> _EXERCISE_
For the data below, report how many lines include the word "left", and write nothing else.

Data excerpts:
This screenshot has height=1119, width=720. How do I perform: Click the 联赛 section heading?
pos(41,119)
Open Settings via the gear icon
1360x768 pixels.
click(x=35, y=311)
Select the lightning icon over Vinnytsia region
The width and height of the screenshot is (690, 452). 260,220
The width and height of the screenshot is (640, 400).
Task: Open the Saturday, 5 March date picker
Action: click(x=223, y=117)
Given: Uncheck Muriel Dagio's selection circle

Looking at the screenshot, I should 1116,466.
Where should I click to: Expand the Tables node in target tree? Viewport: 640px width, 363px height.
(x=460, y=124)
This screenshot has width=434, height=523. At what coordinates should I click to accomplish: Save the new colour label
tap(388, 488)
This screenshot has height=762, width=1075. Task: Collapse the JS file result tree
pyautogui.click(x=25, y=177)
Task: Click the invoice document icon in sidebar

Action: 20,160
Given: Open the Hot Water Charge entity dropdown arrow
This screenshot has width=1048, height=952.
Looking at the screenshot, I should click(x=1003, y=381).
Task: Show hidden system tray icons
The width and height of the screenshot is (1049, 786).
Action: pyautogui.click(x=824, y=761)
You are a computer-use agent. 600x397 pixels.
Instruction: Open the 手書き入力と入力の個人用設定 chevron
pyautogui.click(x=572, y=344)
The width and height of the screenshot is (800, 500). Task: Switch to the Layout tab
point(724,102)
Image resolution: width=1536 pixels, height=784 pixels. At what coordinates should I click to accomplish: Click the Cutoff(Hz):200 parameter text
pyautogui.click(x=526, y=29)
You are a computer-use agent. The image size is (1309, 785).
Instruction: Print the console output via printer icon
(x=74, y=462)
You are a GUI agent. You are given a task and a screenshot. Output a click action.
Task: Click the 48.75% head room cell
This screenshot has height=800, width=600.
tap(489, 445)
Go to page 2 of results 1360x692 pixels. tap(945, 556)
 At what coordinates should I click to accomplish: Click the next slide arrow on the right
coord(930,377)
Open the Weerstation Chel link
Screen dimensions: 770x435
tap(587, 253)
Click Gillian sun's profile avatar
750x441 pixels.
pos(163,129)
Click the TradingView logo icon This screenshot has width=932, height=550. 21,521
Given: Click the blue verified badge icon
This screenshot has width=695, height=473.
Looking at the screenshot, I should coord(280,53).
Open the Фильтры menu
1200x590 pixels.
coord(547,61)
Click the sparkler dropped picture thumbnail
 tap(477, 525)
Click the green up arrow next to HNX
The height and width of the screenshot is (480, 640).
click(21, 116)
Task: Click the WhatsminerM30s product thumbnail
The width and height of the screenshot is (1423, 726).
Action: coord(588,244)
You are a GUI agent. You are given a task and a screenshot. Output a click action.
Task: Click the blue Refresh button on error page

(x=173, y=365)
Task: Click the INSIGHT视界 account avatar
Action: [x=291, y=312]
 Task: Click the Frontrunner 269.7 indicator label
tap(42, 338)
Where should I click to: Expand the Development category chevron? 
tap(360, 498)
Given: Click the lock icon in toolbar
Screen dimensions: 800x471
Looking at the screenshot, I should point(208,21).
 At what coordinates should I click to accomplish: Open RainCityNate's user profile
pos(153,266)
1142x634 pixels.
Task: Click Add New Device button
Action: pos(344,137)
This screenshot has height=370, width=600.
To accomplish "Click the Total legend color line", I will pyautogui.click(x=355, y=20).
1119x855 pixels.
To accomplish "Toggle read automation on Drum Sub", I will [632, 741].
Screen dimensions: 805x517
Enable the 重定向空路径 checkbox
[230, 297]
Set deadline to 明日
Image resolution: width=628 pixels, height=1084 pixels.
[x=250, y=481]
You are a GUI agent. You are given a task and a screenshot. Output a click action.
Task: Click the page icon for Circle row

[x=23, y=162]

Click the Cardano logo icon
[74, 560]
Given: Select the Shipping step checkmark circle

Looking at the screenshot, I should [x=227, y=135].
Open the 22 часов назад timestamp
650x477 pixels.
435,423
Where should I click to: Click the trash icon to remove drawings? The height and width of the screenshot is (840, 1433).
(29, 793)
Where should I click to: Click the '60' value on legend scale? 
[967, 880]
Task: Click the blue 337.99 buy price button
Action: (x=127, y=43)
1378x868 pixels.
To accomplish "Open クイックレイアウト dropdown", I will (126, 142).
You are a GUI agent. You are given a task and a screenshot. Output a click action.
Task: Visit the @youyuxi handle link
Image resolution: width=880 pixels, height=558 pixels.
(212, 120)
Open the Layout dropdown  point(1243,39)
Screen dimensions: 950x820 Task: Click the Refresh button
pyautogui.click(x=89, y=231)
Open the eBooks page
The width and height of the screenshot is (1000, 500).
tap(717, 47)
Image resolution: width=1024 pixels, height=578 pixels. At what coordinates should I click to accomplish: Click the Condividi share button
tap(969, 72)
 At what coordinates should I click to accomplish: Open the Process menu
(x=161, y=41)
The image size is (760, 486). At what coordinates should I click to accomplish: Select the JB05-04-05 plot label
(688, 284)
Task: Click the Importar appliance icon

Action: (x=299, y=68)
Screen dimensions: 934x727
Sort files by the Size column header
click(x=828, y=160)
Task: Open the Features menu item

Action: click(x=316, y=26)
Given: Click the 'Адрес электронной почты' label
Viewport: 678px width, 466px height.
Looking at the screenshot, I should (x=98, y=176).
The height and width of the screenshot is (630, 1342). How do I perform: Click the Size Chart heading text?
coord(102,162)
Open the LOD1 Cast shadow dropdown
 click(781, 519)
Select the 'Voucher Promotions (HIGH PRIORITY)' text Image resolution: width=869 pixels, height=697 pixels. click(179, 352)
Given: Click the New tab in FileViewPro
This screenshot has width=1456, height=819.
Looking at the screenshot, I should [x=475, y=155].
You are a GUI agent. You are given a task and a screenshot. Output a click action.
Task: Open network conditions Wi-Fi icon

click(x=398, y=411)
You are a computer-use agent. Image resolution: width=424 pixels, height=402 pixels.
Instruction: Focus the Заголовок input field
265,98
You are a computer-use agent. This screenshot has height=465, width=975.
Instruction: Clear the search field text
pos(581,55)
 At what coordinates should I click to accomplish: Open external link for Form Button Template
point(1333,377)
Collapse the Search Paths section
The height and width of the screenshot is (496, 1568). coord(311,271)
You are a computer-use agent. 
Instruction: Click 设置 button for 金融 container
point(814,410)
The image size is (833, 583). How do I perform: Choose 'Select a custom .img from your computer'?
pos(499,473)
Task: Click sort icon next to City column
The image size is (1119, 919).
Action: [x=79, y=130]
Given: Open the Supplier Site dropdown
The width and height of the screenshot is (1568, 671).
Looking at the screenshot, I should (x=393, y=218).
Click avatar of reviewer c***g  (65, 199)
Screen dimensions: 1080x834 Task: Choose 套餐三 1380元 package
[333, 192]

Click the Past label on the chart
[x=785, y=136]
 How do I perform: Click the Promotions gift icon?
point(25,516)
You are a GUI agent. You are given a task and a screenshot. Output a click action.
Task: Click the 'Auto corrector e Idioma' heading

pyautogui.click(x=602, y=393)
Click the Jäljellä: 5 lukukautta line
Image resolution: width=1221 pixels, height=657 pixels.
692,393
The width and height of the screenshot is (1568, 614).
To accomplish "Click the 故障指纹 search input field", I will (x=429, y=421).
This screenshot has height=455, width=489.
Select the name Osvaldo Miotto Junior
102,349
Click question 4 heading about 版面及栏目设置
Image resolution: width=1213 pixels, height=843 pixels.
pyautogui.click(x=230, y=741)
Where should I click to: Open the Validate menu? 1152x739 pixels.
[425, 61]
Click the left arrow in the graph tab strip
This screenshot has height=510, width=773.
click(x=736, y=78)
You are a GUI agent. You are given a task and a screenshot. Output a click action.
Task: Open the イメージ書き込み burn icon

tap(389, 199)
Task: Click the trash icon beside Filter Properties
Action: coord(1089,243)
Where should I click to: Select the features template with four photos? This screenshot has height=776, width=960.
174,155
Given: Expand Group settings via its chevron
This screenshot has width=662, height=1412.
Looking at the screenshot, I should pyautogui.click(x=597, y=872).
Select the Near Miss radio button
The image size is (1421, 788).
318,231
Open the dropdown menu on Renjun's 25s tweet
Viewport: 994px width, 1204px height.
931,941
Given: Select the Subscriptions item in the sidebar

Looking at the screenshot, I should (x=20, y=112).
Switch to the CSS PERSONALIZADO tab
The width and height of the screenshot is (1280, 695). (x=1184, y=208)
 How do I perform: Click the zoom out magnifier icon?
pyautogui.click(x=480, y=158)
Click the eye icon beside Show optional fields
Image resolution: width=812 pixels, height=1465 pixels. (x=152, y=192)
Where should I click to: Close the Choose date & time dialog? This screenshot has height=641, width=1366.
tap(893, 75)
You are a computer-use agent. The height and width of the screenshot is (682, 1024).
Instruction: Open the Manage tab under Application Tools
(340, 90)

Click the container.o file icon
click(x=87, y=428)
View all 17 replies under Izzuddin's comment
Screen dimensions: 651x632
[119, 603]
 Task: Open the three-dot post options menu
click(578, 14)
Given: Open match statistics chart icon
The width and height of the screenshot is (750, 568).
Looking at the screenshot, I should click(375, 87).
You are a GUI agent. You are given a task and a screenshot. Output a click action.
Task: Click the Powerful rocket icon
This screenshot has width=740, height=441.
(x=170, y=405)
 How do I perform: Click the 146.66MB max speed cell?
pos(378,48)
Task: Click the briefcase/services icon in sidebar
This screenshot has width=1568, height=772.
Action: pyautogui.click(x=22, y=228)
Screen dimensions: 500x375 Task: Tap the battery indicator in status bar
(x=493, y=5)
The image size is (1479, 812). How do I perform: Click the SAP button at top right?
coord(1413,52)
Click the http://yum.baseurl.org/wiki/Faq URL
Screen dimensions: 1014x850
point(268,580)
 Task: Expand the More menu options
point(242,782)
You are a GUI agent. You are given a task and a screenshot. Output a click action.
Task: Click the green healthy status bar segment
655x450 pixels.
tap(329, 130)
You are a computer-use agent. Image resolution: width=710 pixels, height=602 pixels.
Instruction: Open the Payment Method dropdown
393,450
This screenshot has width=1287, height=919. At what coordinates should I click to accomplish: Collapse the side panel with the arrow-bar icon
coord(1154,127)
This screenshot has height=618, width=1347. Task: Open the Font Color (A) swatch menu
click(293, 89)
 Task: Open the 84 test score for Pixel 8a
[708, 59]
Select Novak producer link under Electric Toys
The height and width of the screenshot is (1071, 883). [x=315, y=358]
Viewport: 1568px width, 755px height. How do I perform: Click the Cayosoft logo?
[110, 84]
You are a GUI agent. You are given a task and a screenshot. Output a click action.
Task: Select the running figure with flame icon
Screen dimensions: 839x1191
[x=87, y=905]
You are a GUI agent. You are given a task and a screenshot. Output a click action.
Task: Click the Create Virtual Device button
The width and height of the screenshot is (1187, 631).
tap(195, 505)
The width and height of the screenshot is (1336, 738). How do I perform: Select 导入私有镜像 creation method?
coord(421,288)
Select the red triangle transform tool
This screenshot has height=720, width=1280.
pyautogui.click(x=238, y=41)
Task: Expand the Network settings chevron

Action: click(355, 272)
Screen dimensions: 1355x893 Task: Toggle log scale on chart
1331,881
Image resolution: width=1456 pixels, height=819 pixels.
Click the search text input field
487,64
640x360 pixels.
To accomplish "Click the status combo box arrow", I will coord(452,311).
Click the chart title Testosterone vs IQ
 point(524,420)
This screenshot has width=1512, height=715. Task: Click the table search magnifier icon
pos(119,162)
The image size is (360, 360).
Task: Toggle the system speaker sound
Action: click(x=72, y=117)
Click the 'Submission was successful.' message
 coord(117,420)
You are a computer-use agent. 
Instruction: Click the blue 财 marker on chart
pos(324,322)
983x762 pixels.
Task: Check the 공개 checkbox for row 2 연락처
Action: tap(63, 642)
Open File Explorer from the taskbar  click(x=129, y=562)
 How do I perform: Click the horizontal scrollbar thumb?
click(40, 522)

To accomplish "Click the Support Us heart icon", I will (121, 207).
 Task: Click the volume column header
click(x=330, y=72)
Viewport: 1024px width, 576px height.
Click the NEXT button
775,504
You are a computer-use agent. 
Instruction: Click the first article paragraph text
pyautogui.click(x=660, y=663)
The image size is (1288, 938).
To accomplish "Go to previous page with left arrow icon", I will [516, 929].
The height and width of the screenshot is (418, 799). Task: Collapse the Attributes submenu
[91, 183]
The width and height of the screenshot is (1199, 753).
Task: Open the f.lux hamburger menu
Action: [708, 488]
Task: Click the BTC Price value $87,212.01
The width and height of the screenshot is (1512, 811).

> _WRITTEN REPLY_
2